Furthermore, previous comments on the issue, such as one which reflected “I assume this issue is about a warning in situations where functions are overwritten through multiple inheritance where there is no common base contract that also has the function”, do not entirely capture our situation in which there is a common base contract that also has the function and the issues are introduced by linearization order rather than simple shadowing.

Lessons Learned

So, I believe multiple overrides of the a function in complex inheritance hierarchies could potentially interact in tricky ways.  Inheritance hierarchies aren’t generally something programmers pay deep attention too, and when they do it’s generally with an eye on functionality rather than security.  In smart contracts, these inheritance patterns can shadow functions, reorder clauses in boolean expressions arbitrarily, or otherwise confuse programmers into writing exploitable contracts.  Making this problem worse, testing is not sufficient to uncover such vulnerabilities, as in my example.  And these vulnerabilities are fully deniable, because they’re tricky to reason about, tricky to test for, and simple to muck up.

Overall, I think it would be a great addition to the Solidity compiler to add warnings whenever classes on the same level in the inheritance hierarchy override the same method.  I also think encouraging modular library development through inheritance has clear and severe pitfalls, especially when novice smart contract developers can compose these libraries arbitrarily and easily shadow behavior that, in their mind, was both clearly tested for and included in the contract.  As a community, I also believe that we need to start treating inheritance as security critical in complex contracts, with a general awareness that there be dragons here.

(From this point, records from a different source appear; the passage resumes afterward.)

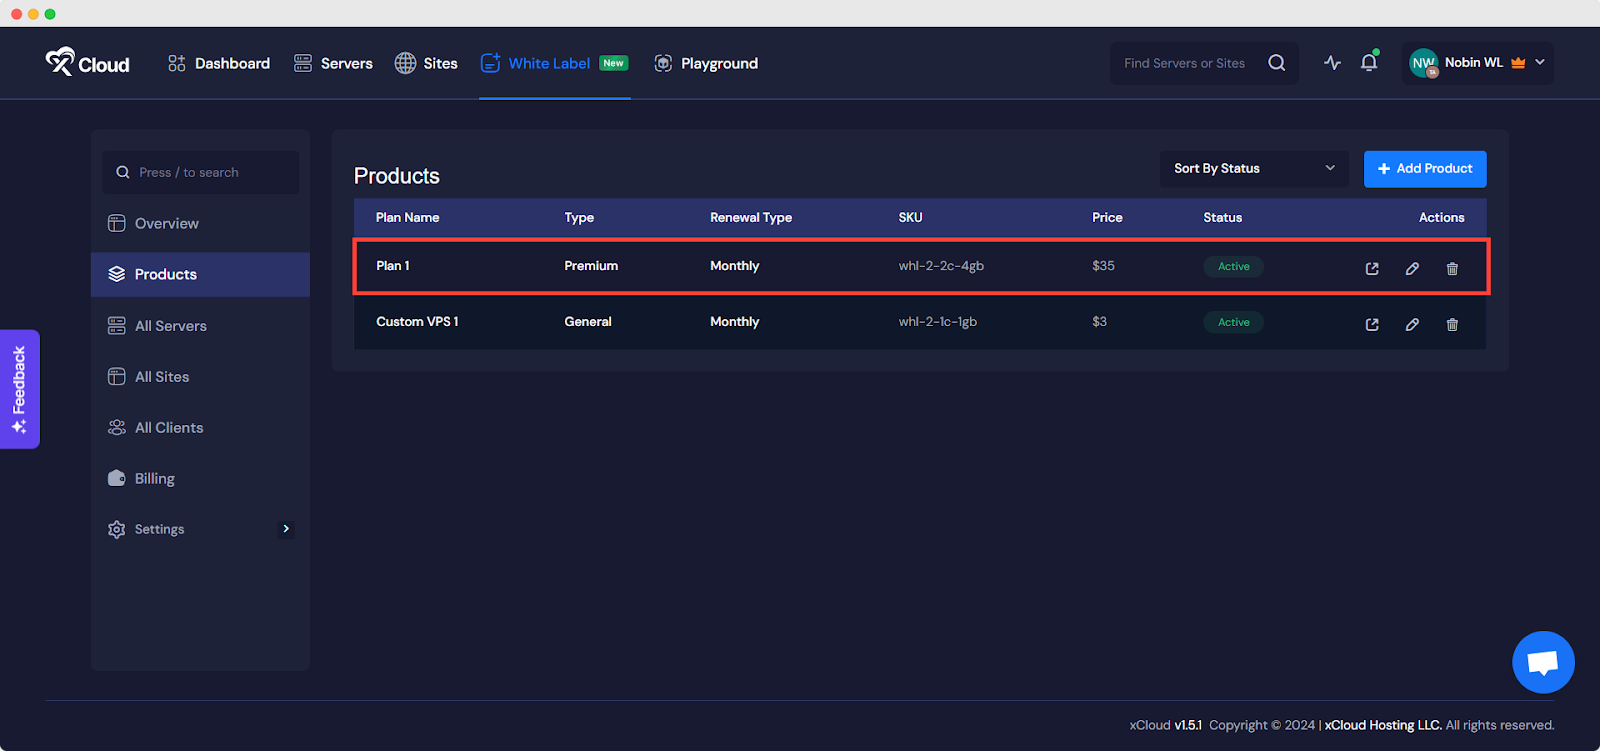Viewport: 1600px width, 751px height.
Task: Focus the Find Servers or Sites field
Action: [x=1188, y=63]
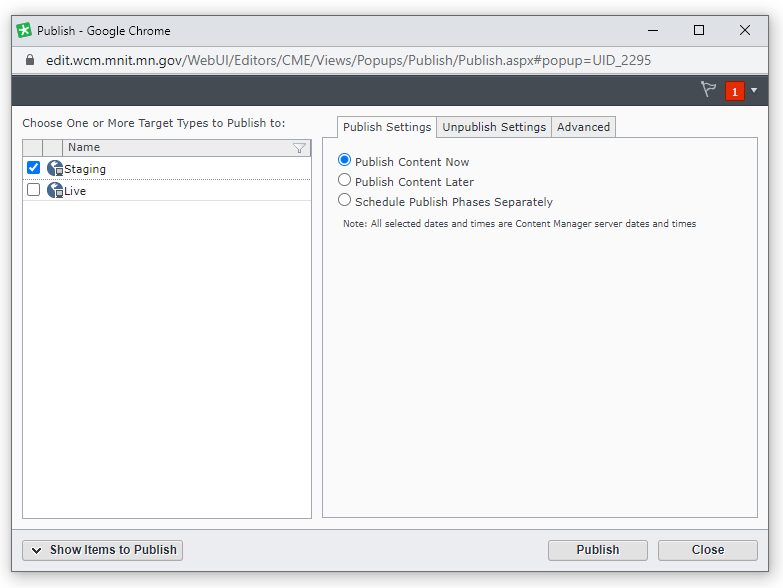Viewport: 783px width, 588px height.
Task: Click the Staging target type icon
Action: pos(55,169)
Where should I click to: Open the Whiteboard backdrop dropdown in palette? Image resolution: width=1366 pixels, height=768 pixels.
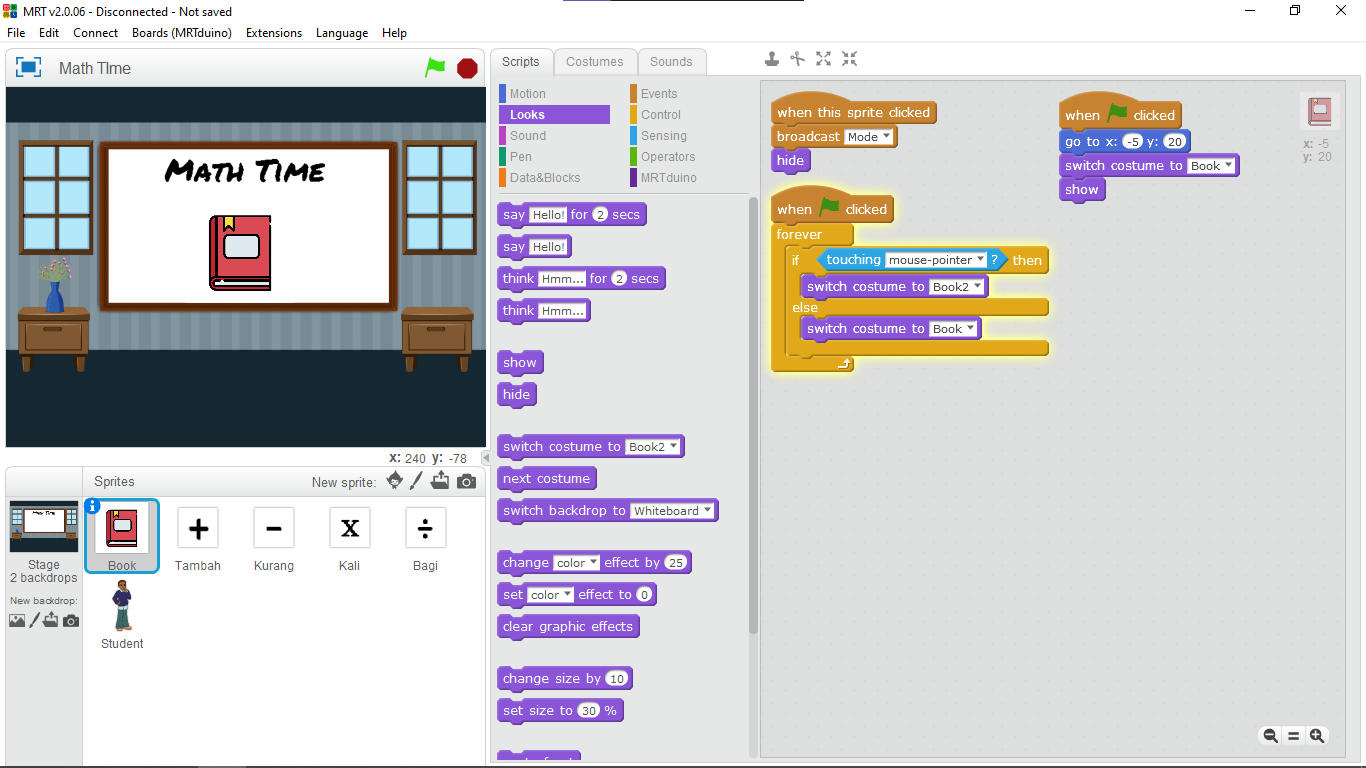[708, 511]
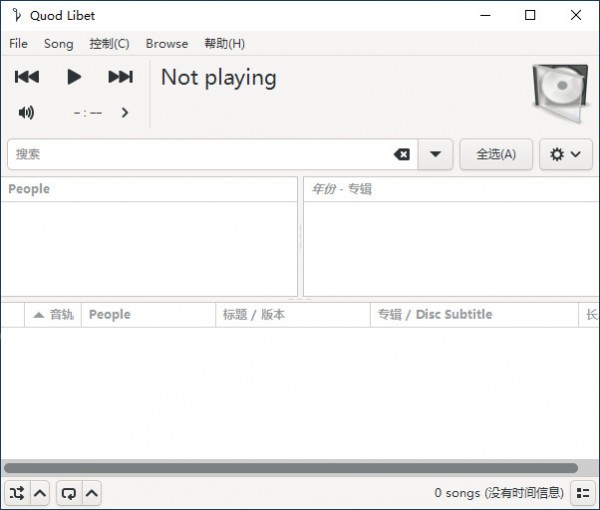The width and height of the screenshot is (600, 510).
Task: Open the Browse menu
Action: pos(166,44)
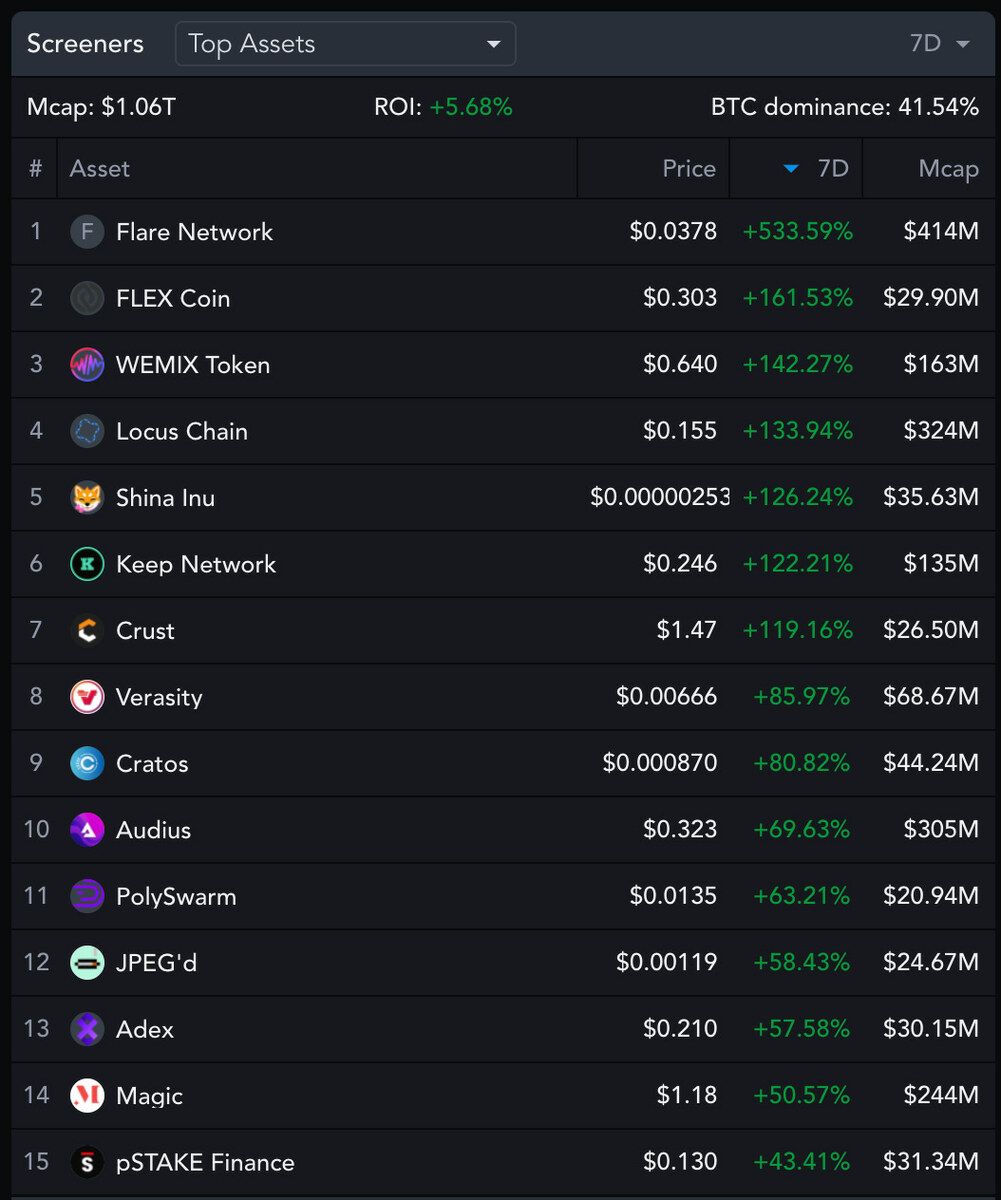Open the FLEX Coin asset link

pos(173,299)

The solution to this problem is not a simple one, and requires deep thinking on behalf of Ethereum’s language design and security community.  I encourage you all to mull it over, and let me know what you think in the comments here! (or preferably on reddit when I inevitably submit this)

It is worth noting one solution proposed by Vitalik Buterin in his implementation of Viper, which is to remove inheritance as a language feature entirely and sidestep the debate between single and multiple inheritance.  With the stated goal of making a contract’s behavior entirely contained within a single file, Viper takes a very different approach to reusable libraries by encouraging their development as separate intercommunicating contracts, not a single contract combining multiple functionalities with inheritance.  There are certainly tradeoffs represented by this design decision, though it does completely avoid all the antipatterns leveraged in the creation of my entry.

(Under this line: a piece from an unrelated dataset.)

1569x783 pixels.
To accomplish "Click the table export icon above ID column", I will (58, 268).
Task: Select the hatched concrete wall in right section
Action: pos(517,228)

Fundamentally, an open question remains: is it possible to encourage (dare I say force?) a developer to understand the full space of behaviors in a contract while also encouraging them to use reusable libraries that may themselves interact with each other, may be developed by different teams or individual developers, and may be integrated at different phases in a contract’s development lifecycle?  The answer remains unclear.

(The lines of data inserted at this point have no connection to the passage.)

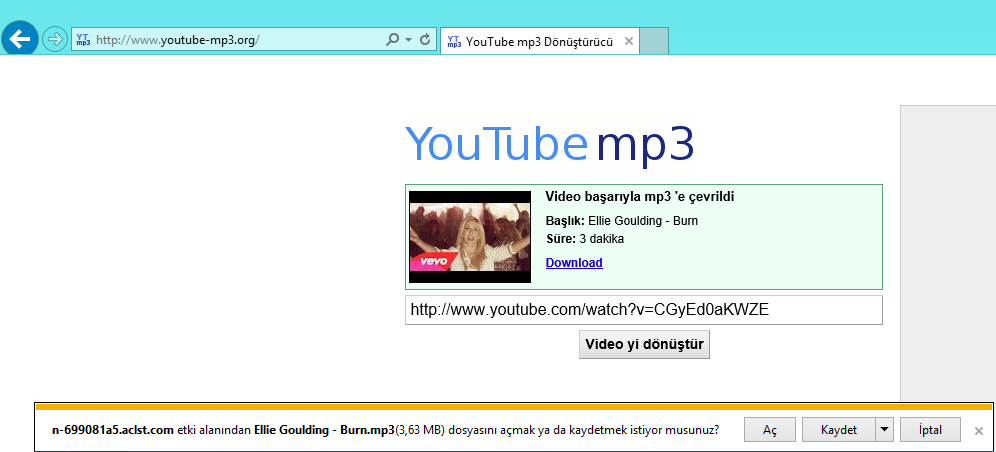Dismiss the download notification bar
The image size is (996, 452).
click(979, 431)
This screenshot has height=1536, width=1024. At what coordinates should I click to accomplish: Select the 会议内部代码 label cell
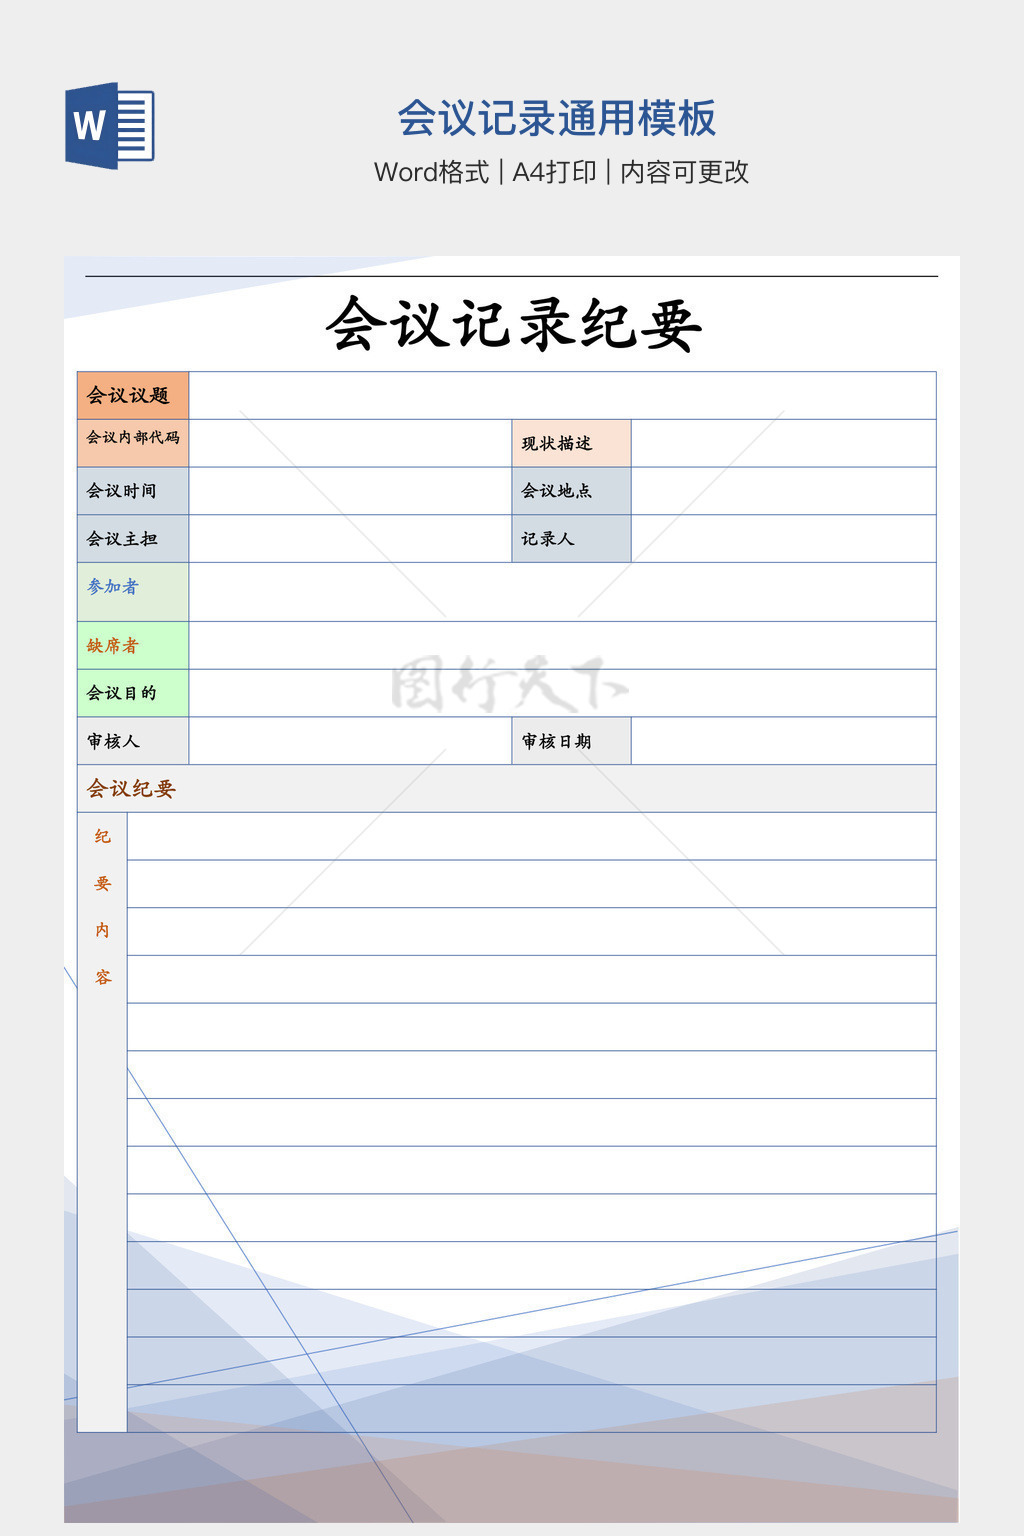(x=133, y=442)
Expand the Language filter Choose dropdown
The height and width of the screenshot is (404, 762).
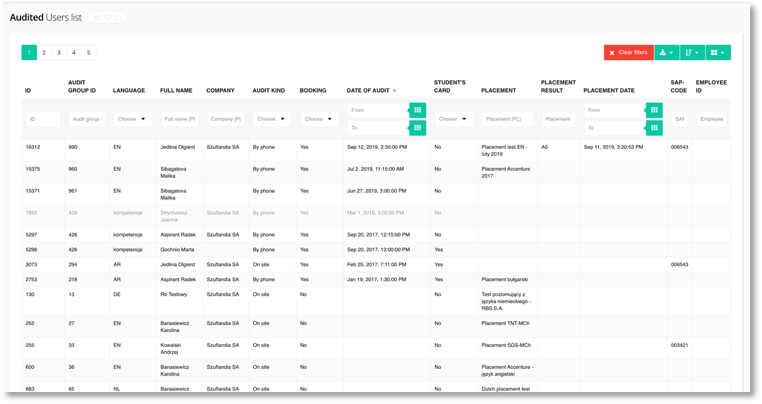coord(132,119)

I’d also like to take one last opportunity to thank everyone in the space who supported the Underhanded Solidity Contest.  Nick Johnson, Christian Reitwiessner, Matthew Di Ferrante, Raine Revere, Reto Trinkler, Yudi Levi, Melonport, iExec, and of course the Ethereum Foundation, you are the real MVPs.  Thank you.  And to all the fabulous entrants to this contest: it’s a continued honor to play in our shared sandbox.

Keep hacking, keep breaking, and let’s make secure smart contracts happen for everyone.